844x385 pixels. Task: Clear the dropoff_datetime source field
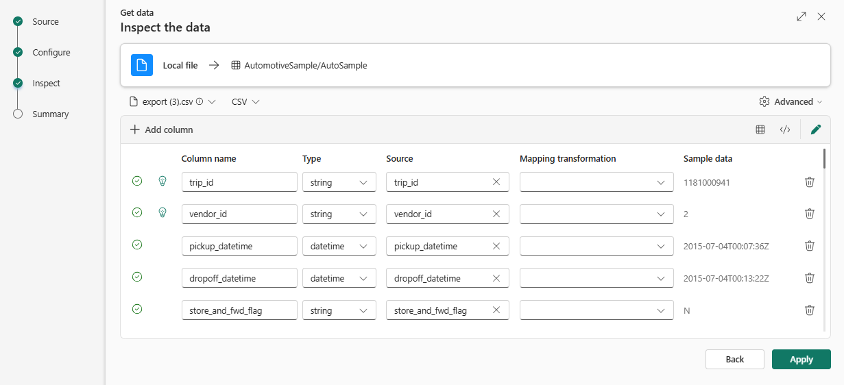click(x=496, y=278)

- - -

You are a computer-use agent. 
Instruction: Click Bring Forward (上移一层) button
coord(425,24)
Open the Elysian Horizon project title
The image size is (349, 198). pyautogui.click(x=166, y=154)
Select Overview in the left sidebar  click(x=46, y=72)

- - -

** What is expected **
All lines above from the one with "You are a computer-use agent." to the one with "Select Overview in", inclusive, should be copied exactly, and no other lines.

** Exercise answer **
You are a computer-use agent. 
Instruction: Click Bring Forward (上移一层) button
coord(425,24)
Open the Elysian Horizon project title
The image size is (349, 198). pyautogui.click(x=166, y=154)
Select Overview in the left sidebar  click(x=46, y=72)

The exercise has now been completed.